Gisele Loeblein: o tempo, por enquanto, está na contramão dos negócios

Quase um terço dos expositores na área de máquinas ficou de porta fechada em razão de alagamentos no parque

Enquanto as grandes fabricantes de máquinas confirmam com números o crescimento das vendas neste ano – impulsionado pelo campo –, as revendas instaladas no Parque de Exposições Assis Brasil, em Esteio, viram entrar água nos negócios e, literalmente, nos estandes. Nesta segunda-feira, 30% dos expositores na área de máquinas tiveram de ficar com portas fechadas devido aos alagamentos, que se multiplicaram.

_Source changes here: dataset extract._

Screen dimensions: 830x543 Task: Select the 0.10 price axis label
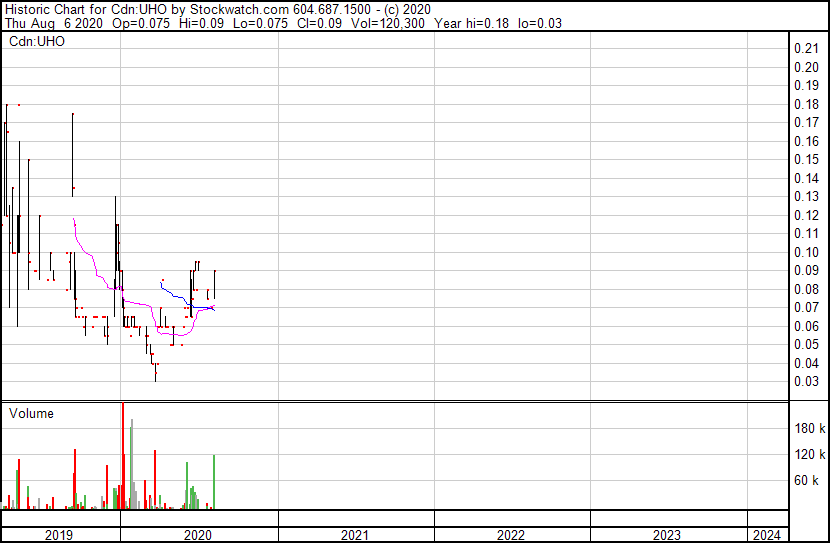pyautogui.click(x=805, y=252)
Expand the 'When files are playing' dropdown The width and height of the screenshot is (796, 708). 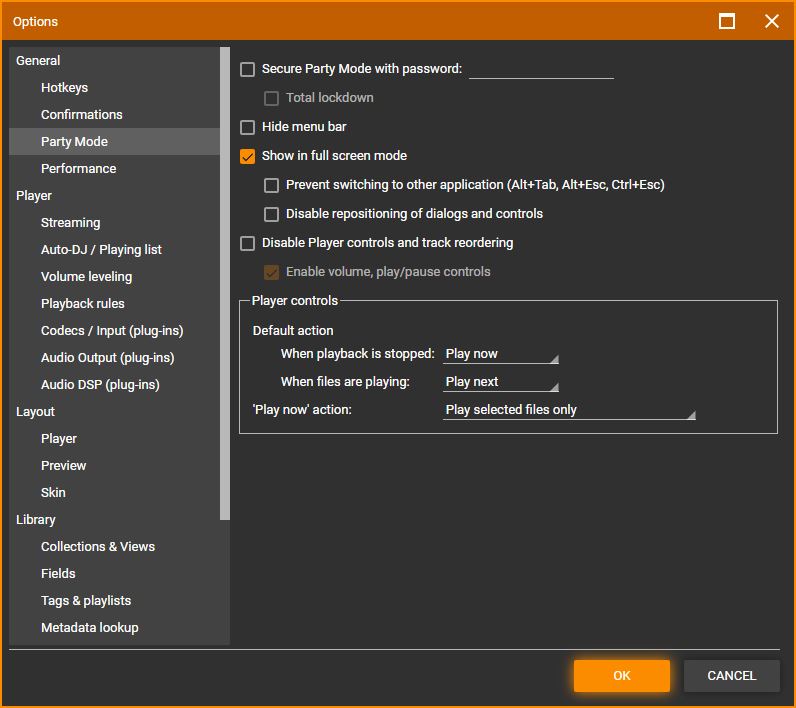click(501, 382)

Com participação de mercado de 19% na América do Sul, a Agco projeta crescer mais de 28% neste ano na região, embalada pelos bons negócios no Brasil, apontou o presidente mundial da marca, Martin Richenhagen. No faturamento global, prevê alta de 10%, chegando a US$ 11 bilhões. A John Deere comemorou a produção de 100 mil tratores nas unidades gaúchas de Horizontina e Montenegro. Por enquanto, a marca mantém a projeção de expansão entre 20% e 30% na venda realizada durante a Expointer.

Empresas prejudicadas pelo mau tempo nos primeiros três dias de feira, porém, já negociam a isenção do pagamento de aluguel pela área a ser usada no local em 2014.

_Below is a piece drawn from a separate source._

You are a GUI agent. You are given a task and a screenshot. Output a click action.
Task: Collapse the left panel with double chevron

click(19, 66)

Seria uma forma de amenizar um pouco os prejuízos acumulados. O pedido feito ao Sindicato da Indústria de Máquinas e Implementos Agrícolas do Estado (Simers) já foi repassado à Secretaria da Agricultura.

Apesar dos percalços, Claudio Bier, presidente do Simers, avalia que, se a chuva parar, será possível recuperar as vendas perdidas e chegar ao resultado recorde projetado de R$ 2,5 bilhões.

– Se tiver tempo seco e sol, resolve. Mas se continuar chovendo, vai ficar difícil. O agricultor, por mais que queira fazer a compra, não vem para a feira se tiver tempo ruim.

Se a meteorologia estiver certa, ainda vai dar tempo de virar o jogo.